NASA's new space processor is 500 times faster than what's flying today
NASA has a new radiation-hardened processor that outperforms every chip currently running in deep space — by a factor of 500. Built with Microchip Technology under NASA's Game Changing Development program, the High Performance Spaceflight Computing (HPSC) chip completed its first symbolic test in February 2026, when engineers sent a "Hello Universe" email through it at JPL. Full radiation, thermal, and shock testing runs through May 2026.
The numbers
The original target was 100 times the computing power of today's space-rated processors. Lab results at JPL blew past that: NASA JPL official benchmarks showed 500x performance over current radiation-hardened chips in use on active missions.
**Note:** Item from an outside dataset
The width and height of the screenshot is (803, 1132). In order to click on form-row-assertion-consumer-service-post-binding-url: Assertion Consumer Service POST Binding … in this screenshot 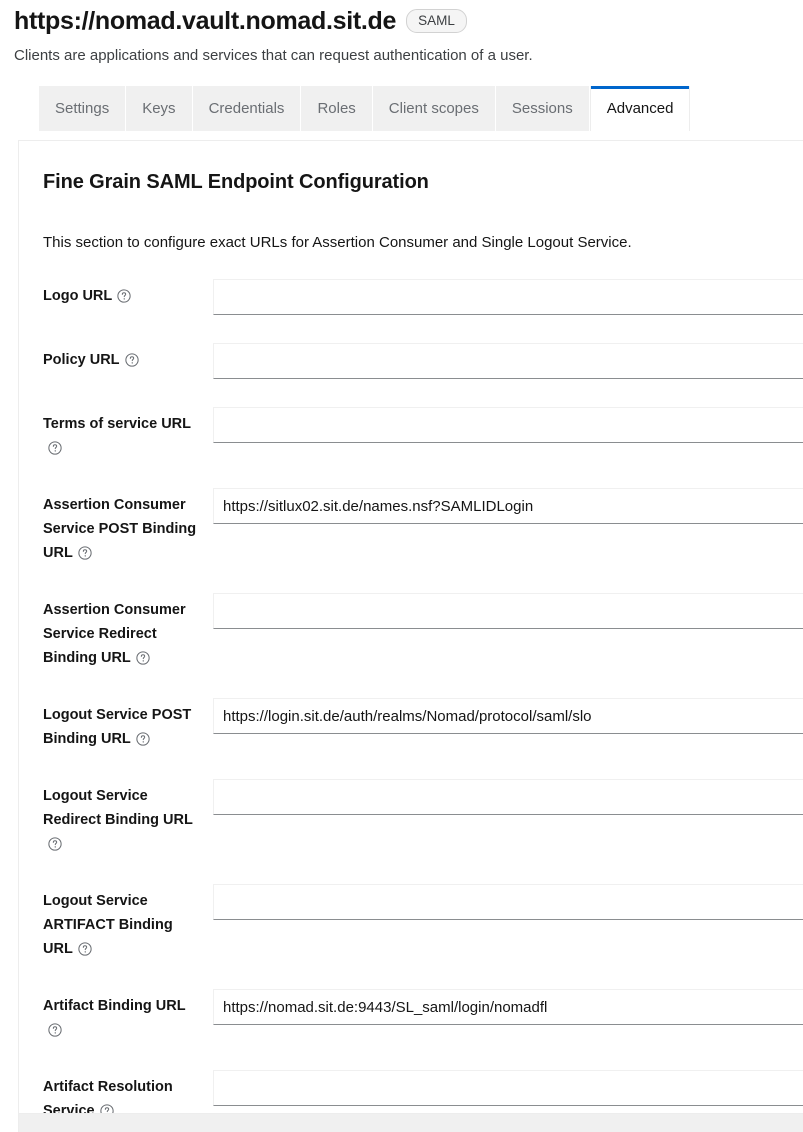, I will do `click(423, 526)`.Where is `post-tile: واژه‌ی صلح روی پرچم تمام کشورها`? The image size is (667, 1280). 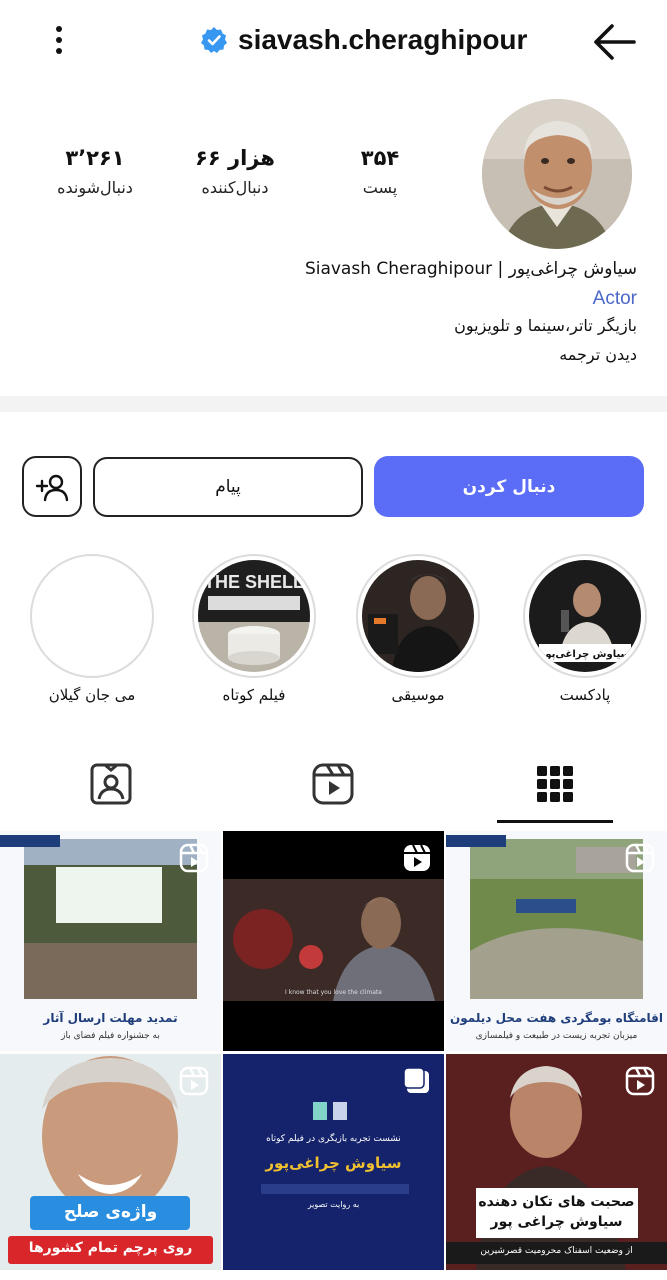
post-tile: واژه‌ی صلح روی پرچم تمام کشورها is located at coordinates (110, 1162).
To put that in perspective, Mars rovers today rely on computing power roughly equivalent to a mid-1990s desktop — useful, but not capable of real-time decision-making on difficult terrain.
The HPSC is a modular system-on-chip (SoC) combining CPU cores, memory, and networking in a single package. Engineers can switch blocks off when full power isn't needed, extending battery life on long missions. The architecture is built on open-source RISC-V — the same instruction set gaining traction in commercial silicon — which means software ecosystems can grow around it faster than proprietary alternatives.
Why this matters for Artemis — and beyond
Signal delay is the core problem in deep-space missions. A command sent from Earth to Mars can take up to 24 minutes one way. A rover that can't act without human approval is a rover that doesn't act quickly enough. The HPSC is designed to change that: onboard processing powerful enough to analyze soil composition in real time, plot routes through rough terrain autonomously, and manage life-support systems on future lunar bases without waiting for a ground team's sign-off.
NASA is targeting the HPSC for Artemis lunar missions, with a crewed landing aimed at early 2028. The chip must clear JPL certification by late 2026 to stay on that schedule. Per the Microchip PIC64-HPSC product page, the platform supports Linux and RTEMS, making it easier to port existing flight software.
Earth-side spin-offs
Microchip Technology is already adapting the design for commercial use — aviation safety systems and autonomous vehicles are the stated targets, sectors where a single hardware fault can be catastrophic. No production roadmap or pricing has been announced yet, and early-access samples have so far gone only to US defense and aerospace contractors. A broader commercial rollout is unlikely before 2027 at the earliest.
The 500x figure comes from controlled lab benchmarks, and real-world mission performance will depend on workload. But even a fraction of that gain would represent a genuine step change for spacecraft that have been running on 1990s-era computing for decades.